When we offered that Wall Street was technically insolvent in 2007 — as financial stocks were near all-time highs — we didn’t make many friends.

We argued that an invisible hand was responsible for the unnatural bid to the tape and people thought we fell out of our tree.

When we poohed crude in the midst of the 2008 mania — prior to the 75% oil slick — and shared the variant view that lower energy prices would be equity negative, you could almost see conventional wisdom wince.

Indeed, we’ve made a lot of prescient observations — along with our fair share of mistakes — as we navigated the twists and turns of this wild world.

Class Houses

One of our mainstay observations the last few years has been the percolating societal acrimony and an emerging class war between the “have’s” and “have not’s.”

As I wrote in my 2008 Themes:

“The middle class steadily eroded between the lifestyles of the rich and a struggle to exist. Structurally, my sense is that this dynamic continues. The wealthy will endure on a relative basis as the “other side” gets squeezed. What will change, in my view, is the perception of wealth. Black cards, fast cars and private jets will be frowned upon while philanthropy and other acts of selflessness will be embraced.

Channeling Kevin Depew, I continued, “If the 90s were about wealth, accumulation and consumption, 2008 will continue the mean reversion toward something altogether more austere, if not more sensible. Debt reduction and the rejection of (and guilt projection toward) materialism will continue what began in 2006 and 2007 as meditations on not just doing more with less, but doing less… period.”

I continued that thread of thought in this year’s themes when I shared:

“The age of austerity has officially arrived and we’ll see a steady stream of social strife as the rejection of wealth increases in size and scope. While societal acrimony began to percolate last year, this dynamic will manifest through social unrest and geopolitical conflict as we edge ahead.”

Now, please understand I’m an optimistic person at heart. The mission of Minyanville is to effect positive change through financial understanding, not beat a steady drum of dire predictions.

It’s not always fun — and not always right — but as I told a producer in September 2008 when she whispered in my ear to be “more optimistic,” immediately preceding the financial meltdown, my opinion isn’t for sale.

What’s my point? Glad you asked; I sometimes have a tendency to go on tangents.

We’re not in Kansas anymore. What was once a craft — trading was an art, not a science — has turned into a polarizing profession predicated on predicting unforeseen actions of government entities and the corporatocracies they protect.

This isn’t sour grapes or a random rant; it’s simply what is, whether we like it or not.

Of Mice and Markets

Free market capitalism; the mere mention invokes deep-rooted responses.

For some, it’s a longing for simpler times when an assimilation of primary trading metrics allowed for honest pay after a long day. For others, it’s an opportunity to unleash vitriolic criticism on anyone and anything associated with Wall Street. Pick a side or stand aside, people, the nation is dividing as we speak.

I believe history books may one day look back at Shock & Awe — or perhaps, 9/11 — as the beginning of WW3 when it was broadcast on CNN.

I’m not talking about a nuclear winter; I’m simply saying the entire global dynamic seismically shifted in that short stretch of time and the needle is now pointing towards an entirely unfortunate direction.

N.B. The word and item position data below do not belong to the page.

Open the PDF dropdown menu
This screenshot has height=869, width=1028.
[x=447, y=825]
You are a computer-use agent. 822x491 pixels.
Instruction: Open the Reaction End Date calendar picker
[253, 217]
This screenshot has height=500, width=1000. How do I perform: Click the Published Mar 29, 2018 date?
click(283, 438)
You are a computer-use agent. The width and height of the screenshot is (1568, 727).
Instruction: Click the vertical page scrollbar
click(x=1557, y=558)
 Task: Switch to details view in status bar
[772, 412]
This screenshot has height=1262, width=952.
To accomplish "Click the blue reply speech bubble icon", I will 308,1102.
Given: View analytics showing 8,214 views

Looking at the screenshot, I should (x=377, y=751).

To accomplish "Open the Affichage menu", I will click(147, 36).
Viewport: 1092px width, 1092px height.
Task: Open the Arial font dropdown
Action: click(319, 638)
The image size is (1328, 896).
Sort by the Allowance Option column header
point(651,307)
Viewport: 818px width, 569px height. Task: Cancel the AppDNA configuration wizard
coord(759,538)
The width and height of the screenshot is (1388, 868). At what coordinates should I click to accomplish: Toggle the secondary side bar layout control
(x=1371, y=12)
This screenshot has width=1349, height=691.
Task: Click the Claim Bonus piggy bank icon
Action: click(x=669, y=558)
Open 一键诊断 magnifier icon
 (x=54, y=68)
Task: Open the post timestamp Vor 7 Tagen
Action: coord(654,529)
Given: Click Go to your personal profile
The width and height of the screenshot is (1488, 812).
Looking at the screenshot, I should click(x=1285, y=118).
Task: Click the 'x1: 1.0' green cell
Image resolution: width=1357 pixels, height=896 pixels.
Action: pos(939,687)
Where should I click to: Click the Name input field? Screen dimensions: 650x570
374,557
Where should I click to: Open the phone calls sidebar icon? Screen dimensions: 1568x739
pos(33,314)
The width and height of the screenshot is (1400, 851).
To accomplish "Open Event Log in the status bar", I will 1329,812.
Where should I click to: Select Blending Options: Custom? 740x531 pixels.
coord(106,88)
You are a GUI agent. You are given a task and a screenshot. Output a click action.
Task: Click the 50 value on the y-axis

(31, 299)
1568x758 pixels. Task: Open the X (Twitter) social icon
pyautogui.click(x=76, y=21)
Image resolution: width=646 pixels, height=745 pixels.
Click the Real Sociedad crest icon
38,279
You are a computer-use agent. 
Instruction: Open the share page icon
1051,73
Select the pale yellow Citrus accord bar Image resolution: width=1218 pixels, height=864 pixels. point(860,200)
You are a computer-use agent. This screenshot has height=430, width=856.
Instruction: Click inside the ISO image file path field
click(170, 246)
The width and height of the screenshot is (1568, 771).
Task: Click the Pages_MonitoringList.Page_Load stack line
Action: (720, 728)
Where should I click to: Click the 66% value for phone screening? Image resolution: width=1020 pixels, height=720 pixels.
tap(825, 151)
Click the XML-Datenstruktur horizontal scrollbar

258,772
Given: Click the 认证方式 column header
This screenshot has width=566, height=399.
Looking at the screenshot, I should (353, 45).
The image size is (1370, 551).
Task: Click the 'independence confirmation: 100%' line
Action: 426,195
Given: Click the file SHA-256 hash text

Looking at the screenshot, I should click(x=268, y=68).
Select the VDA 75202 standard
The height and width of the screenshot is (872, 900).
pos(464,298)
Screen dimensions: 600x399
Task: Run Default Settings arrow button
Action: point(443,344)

Societal acrimony to social unrest to geopolitical conflict; it’s a trifecta that won’t pay off for anyone.

I share these thoughts with genuine intentions. When I read stories about Goldman Sachs (GS) employees arming themselves with pistols so they’re equipped to defend against a populist uprising, I take notice.

When I see Ahmadinejad thumb his nose at the US and Russia — and call out Israel, which already has an itchy trigger finger — I take notice.

When benevolent gestures and philanthropic efforts are immediately met with suspicion and distrust, I take notice.

I view the world through a somewhat binary lens. On one side, there’s painful yet inevitable debt destruction that will eventually lead to a prosperous outside-in globalization. That scenario requires lower asset classes, a higher dollar and a lot of patience. The US likely won’t lead the world higher but that’s all right; a little humility will go a mighty long way.

On the other side, there is more credit creation, more stress on the system and cumulative imbalances that are destined to manifest in a meaningful way. I’m not smart enough to know how or when, but the “why” is self-evident. When the next phase of crisis arrives, it will be one of confidence that could shake our socioeconomic construct to the core.

Harsh? Yeah, it is. Imminent? It doesn’t feel that way, and corporate credit markets suggest it’s not. Looming and ever-present? You betcha, and I’ll again use the magic word: cumulative. As social mood and risk appetites shape financial markets, we would be wise to watch for the next progression of problems, be it sovereign defaults, state bankruptcies or commercial real estate.

There are, as always, two sides to every trade and the bullish bent is akin to a relay race; the government-sponsored euphoria handed the baton to corporate America (which rolled mountains of debt and issued tons of equity) and the transfer of risk will land in the lap of an unsuspecting public. Yes, the best-case scenario doesn’t cure the underlying disease; it simply masks the systems and pushes risk further out on the time continuum, perhaps all the way to our children.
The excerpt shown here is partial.